> _TASK TO COMPLETE_: Below are some records. Print exactly the lines between the one holding "Instruction: Sort by" and the one holding "Image resolution: width=1600", inclusive, and nothing else.

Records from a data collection
****************************************

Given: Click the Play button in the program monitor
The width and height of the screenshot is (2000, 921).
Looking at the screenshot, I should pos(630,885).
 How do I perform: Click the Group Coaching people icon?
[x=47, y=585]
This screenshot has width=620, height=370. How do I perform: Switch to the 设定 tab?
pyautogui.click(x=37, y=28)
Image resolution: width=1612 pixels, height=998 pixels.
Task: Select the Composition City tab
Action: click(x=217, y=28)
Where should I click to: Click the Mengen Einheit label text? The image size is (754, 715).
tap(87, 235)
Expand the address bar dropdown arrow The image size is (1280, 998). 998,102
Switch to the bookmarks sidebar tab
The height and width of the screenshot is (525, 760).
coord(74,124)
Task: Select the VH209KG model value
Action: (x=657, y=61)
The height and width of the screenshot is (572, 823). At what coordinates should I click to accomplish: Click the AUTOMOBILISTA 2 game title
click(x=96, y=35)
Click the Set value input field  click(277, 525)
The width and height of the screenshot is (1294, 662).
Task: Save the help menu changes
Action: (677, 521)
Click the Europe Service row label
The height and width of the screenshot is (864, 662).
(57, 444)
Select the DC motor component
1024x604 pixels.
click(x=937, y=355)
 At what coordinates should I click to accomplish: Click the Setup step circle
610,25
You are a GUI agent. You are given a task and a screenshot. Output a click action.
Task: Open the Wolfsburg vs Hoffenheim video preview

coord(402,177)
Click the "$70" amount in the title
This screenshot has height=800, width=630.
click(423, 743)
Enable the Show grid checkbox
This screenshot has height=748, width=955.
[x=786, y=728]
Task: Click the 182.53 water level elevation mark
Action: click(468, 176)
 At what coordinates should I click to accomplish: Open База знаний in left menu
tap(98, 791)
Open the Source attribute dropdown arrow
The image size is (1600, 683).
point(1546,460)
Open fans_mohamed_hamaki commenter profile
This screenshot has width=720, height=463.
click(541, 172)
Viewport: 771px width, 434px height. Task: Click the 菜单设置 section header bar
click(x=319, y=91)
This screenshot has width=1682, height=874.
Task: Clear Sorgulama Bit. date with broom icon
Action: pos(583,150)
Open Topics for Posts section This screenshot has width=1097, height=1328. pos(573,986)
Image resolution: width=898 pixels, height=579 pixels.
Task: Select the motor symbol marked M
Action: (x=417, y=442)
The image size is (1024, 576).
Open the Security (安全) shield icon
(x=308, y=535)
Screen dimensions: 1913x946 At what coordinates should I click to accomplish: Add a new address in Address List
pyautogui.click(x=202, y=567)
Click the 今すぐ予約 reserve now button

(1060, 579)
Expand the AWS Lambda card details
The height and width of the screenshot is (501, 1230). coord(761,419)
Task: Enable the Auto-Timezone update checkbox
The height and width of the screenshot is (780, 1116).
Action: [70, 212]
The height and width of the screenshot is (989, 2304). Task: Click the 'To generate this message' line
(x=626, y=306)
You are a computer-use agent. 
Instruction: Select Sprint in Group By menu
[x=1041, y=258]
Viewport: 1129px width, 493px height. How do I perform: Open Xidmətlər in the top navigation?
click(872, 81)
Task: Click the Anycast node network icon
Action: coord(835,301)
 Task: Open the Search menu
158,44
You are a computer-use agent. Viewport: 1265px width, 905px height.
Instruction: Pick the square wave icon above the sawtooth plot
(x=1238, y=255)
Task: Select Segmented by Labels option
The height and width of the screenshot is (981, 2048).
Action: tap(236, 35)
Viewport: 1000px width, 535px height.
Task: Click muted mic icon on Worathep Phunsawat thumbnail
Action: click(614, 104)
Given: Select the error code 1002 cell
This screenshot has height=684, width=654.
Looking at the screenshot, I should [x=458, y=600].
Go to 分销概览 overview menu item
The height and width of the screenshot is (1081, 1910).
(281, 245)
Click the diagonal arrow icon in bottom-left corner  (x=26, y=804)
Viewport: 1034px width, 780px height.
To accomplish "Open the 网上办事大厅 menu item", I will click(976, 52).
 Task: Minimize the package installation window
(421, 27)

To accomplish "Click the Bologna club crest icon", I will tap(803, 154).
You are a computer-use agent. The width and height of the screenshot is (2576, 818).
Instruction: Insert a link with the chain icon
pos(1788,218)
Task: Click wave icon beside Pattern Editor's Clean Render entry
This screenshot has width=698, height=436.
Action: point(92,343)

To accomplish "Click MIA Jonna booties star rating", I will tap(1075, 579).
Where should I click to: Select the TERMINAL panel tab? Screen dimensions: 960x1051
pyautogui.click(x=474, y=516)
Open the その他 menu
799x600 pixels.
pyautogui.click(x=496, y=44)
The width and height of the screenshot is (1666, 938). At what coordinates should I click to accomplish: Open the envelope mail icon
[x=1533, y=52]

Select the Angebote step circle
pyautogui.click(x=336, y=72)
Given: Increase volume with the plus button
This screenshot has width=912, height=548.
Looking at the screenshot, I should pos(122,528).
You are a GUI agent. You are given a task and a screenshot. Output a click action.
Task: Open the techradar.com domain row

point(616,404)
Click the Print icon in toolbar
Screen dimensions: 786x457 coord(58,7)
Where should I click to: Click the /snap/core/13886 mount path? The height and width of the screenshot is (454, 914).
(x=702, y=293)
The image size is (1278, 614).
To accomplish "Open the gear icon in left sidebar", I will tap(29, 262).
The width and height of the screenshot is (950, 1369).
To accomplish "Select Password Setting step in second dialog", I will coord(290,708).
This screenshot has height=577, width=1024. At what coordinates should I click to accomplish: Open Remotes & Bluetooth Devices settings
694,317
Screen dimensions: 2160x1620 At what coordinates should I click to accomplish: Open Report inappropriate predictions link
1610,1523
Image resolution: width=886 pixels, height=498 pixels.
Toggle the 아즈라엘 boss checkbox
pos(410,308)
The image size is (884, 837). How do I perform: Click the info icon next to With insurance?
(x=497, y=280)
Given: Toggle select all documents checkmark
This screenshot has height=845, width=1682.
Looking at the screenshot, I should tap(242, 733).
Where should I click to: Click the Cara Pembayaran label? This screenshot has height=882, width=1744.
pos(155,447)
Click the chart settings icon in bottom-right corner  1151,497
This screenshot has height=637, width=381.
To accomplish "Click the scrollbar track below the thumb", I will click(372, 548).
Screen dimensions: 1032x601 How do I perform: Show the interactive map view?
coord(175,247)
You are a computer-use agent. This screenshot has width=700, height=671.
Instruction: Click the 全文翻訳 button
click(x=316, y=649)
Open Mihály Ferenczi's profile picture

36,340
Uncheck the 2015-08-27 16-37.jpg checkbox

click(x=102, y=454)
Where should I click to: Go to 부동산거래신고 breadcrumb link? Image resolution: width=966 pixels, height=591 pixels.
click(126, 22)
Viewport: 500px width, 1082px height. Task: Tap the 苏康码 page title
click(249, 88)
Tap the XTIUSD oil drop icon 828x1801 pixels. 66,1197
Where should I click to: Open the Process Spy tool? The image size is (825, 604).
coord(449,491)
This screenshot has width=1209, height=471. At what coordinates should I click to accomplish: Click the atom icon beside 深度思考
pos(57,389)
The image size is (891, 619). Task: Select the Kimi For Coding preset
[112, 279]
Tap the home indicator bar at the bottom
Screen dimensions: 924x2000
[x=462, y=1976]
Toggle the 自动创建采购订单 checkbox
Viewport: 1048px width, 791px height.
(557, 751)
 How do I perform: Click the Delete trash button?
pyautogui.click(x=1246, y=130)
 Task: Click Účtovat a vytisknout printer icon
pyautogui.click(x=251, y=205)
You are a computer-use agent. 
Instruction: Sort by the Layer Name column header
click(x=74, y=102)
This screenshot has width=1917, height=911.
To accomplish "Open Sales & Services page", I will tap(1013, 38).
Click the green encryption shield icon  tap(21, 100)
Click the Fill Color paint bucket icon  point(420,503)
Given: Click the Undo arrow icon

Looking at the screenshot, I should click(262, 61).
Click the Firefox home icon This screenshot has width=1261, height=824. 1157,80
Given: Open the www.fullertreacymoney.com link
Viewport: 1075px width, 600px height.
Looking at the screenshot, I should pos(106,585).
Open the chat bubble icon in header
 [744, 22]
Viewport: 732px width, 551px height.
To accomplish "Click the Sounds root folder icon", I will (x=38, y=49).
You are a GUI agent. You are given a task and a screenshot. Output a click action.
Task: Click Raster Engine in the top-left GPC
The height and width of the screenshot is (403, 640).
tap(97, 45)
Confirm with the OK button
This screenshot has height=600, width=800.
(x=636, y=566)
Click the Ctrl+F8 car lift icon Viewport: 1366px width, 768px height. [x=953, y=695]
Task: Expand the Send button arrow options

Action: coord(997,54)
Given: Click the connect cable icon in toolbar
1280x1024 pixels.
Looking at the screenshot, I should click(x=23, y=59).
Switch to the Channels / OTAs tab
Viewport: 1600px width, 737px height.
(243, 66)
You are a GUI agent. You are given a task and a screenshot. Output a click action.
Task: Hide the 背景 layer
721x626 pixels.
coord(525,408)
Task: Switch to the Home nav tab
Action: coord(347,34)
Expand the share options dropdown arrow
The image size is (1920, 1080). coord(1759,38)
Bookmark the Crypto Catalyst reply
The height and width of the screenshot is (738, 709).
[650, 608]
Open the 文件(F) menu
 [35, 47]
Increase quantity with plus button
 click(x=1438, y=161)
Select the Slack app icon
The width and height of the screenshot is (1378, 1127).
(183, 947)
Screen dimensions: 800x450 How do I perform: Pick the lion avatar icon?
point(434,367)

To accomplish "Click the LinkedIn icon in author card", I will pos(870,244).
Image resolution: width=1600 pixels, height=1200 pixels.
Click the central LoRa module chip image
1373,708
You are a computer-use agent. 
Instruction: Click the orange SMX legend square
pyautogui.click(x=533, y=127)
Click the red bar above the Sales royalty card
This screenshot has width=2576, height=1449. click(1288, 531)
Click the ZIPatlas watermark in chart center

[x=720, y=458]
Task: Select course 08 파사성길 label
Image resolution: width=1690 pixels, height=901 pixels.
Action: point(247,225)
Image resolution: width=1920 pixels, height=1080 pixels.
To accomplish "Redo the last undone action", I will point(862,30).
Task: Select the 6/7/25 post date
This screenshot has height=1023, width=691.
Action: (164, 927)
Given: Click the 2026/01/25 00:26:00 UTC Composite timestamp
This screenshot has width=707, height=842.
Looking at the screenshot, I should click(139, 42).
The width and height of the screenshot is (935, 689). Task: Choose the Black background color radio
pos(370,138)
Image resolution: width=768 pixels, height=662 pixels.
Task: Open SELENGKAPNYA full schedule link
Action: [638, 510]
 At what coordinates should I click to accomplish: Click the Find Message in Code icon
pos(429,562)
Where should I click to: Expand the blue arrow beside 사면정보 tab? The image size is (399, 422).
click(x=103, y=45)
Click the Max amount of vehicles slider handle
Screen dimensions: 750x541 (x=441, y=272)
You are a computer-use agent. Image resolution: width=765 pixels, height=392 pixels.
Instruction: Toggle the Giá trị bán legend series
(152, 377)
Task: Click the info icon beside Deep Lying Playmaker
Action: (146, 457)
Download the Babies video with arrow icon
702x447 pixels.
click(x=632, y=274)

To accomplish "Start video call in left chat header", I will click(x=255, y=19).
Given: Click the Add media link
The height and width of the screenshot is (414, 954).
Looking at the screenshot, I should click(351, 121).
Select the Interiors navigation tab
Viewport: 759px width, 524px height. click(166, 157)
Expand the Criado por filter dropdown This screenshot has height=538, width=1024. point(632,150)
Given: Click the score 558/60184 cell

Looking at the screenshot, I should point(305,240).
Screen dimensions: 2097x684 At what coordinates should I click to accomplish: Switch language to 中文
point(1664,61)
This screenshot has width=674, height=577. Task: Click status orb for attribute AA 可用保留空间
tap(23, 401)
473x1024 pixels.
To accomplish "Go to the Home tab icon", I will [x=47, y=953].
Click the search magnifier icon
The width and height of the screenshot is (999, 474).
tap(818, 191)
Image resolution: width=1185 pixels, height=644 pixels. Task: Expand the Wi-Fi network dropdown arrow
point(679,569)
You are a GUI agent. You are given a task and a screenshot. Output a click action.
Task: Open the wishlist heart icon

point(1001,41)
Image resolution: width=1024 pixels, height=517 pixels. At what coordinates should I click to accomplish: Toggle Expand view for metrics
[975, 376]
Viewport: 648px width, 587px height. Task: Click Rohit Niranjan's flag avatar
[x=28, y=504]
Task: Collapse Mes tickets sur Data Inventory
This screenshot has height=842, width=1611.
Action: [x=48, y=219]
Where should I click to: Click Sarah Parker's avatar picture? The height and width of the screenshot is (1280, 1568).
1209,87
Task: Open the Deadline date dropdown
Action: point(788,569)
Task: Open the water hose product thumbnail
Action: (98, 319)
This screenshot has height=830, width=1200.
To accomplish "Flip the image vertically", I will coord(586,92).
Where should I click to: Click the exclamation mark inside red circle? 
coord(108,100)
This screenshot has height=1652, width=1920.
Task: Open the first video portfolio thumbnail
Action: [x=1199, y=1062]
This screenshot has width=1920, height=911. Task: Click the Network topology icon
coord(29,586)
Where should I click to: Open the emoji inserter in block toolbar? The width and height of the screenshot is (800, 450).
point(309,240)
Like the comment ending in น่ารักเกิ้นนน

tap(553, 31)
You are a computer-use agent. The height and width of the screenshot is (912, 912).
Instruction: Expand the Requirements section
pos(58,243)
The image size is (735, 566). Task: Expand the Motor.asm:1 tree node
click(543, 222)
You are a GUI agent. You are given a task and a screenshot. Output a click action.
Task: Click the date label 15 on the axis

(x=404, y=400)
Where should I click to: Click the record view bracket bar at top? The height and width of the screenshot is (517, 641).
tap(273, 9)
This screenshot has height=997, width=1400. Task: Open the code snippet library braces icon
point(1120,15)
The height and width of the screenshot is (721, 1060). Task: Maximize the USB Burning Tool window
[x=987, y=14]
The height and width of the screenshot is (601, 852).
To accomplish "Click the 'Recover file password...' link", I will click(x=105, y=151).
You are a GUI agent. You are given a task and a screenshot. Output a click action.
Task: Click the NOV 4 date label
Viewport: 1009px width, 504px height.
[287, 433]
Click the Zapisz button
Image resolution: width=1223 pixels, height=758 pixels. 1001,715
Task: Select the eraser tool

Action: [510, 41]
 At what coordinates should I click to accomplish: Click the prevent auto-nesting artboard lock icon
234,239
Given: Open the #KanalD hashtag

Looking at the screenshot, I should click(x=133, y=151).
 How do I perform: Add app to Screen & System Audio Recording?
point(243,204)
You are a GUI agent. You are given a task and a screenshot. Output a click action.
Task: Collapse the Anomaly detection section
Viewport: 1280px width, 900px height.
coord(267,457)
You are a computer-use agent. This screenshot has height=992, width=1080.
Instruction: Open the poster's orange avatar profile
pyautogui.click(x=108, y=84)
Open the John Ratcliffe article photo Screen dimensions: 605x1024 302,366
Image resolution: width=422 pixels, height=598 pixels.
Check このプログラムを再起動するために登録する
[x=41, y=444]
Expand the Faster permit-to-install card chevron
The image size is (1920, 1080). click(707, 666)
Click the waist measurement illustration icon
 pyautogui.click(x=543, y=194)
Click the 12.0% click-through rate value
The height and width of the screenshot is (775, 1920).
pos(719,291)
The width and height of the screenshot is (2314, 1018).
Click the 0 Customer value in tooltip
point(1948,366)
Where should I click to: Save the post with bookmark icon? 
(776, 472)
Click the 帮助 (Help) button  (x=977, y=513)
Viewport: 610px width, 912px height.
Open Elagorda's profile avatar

****************************************

> _ANSWER TO THIS EXERCISE_:
Instruction: Sort by the Layer Name column header
click(x=74, y=102)
This screenshot has width=1917, height=911.
To accomplish "Open Sales & Services page", I will tap(1013, 38).
Click the green encryption shield icon  tap(21, 100)
Click the Fill Color paint bucket icon  point(420,503)
Given: Click the Undo arrow icon

Looking at the screenshot, I should click(262, 61).
Click the Firefox home icon This screenshot has width=1261, height=824. 1157,80
Given: Open the www.fullertreacymoney.com link
Viewport: 1075px width, 600px height.
Looking at the screenshot, I should pos(106,585).
Open the chat bubble icon in header
 [744, 22]
Viewport: 732px width, 551px height.
To accomplish "Click the Sounds root folder icon", I will (x=38, y=49).
You are a GUI agent. You are given a task and a screenshot. Output a click action.
Task: Click Raster Engine in the top-left GPC
The height and width of the screenshot is (403, 640).
tap(97, 45)
Confirm with the OK button
This screenshot has height=600, width=800.
(x=636, y=566)
Click the Ctrl+F8 car lift icon Viewport: 1366px width, 768px height. [x=953, y=695]
Task: Expand the Send button arrow options

Action: coord(997,54)
Given: Click the connect cable icon in toolbar
1280x1024 pixels.
Looking at the screenshot, I should click(x=23, y=59).
Switch to the Channels / OTAs tab
Viewport: 1600px width, 737px height.
(243, 66)
You are a GUI agent. You are given a task and a screenshot. Output a click action.
Task: Hide the 背景 layer
721x626 pixels.
coord(525,408)
Task: Switch to the Home nav tab
Action: coord(347,34)
Expand the share options dropdown arrow
The image size is (1920, 1080). coord(1759,38)
Bookmark the Crypto Catalyst reply
The height and width of the screenshot is (738, 709).
[650, 608]
Open the 文件(F) menu
 [35, 47]
Increase quantity with plus button
 click(x=1438, y=161)
Select the Slack app icon
The width and height of the screenshot is (1378, 1127).
(183, 947)
Screen dimensions: 800x450 How do I perform: Pick the lion avatar icon?
point(434,367)

To accomplish "Click the LinkedIn icon in author card", I will pos(870,244).
Image resolution: width=1600 pixels, height=1200 pixels.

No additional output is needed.